Ealing Road, Wembley
Caldicott remembers embarking on shopping trips to Ealing Road in Wembley, feeling like he had arrived back in Asia. “When Alphonso mangoes are in season in India and Pakistan, they ship crates of them here. It used to be that, in heavy traffic, you could actually buy a whole box of Alphonso mangoes for £5—maybe it’s £10 now—through your car window.” In addition to the prized fruits, Ealing Road is lined with so many stands, it’s “like being in a souk in India.” Come for wholesale vegetable, fruit, and spice merchants, great cafes and catering businesses where you can source thali plates and other hard-to-find equipment. “That whole street is perfect,” Caldicott says.
Far and away one of the best places to buy Indian ingredients in London, Southall has long been home to a community with Indian and Pakistani roots. According to Caldicott, cash-and-carry TRS is the place to go. “Everything comes straight from Bombay on planes and ships—walking in, it’s like being in India. It even smells like India. There are tubs of mango chutney, huge containers of spices—it’s a beautiful experience to go there.” He cautions that TRS sells many ingredients in bulk, however; for cooks seeking smaller quantities, “Southall Broadway is packed full of amazing grocers and shops that sell all the essential Indian ingredients you could possibly need.”
Shepherd’s Bush Market
For those after fresh produce, Caldicott cites Shepherd’s Bush Market as another excellent port of call. “Though it’s more African and Caribbean, there is a lot of crossover with ingredients like sweet potatoes and yams and okra,” he says, and it’s well worth going for a wander and seeing what vendors are selling fresh.

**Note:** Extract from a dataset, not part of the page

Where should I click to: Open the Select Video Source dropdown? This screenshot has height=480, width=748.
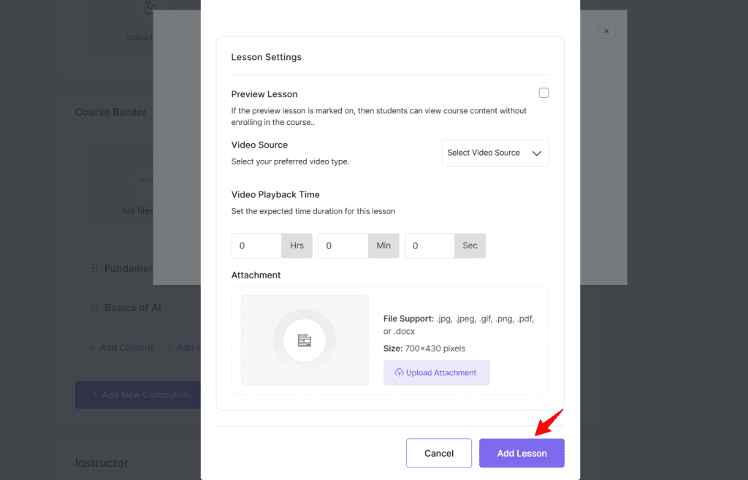[x=495, y=153]
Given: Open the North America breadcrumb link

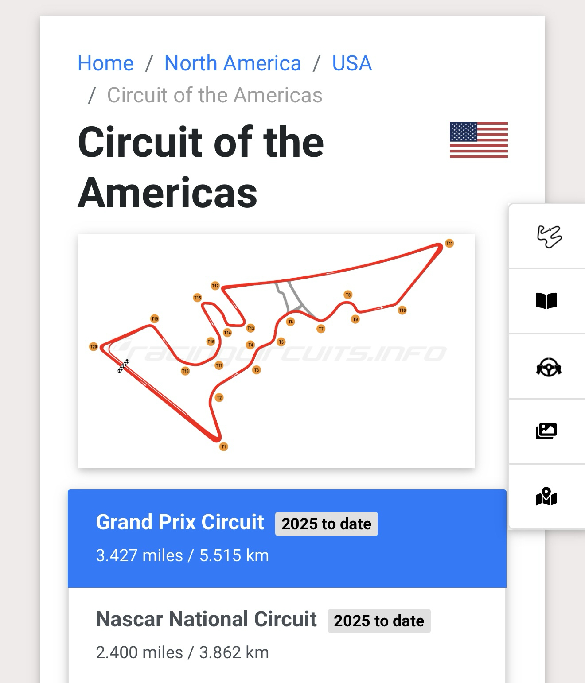Looking at the screenshot, I should tap(233, 63).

No shopping guide for Indian ingredients in London would be complete without a meander along Brick Lane, long home to a sizeable Bengali community. “They fly in frozen fish you can’t get in an English fish market, like hilsa and bhakti—you can also buy bags full of fresh grated coconut, which is so much better than using dry desiccated coconut,” he says. Beyond the hard-to-find specialties, shops like Taj Stores have a wide selection that should encompass everything you might need.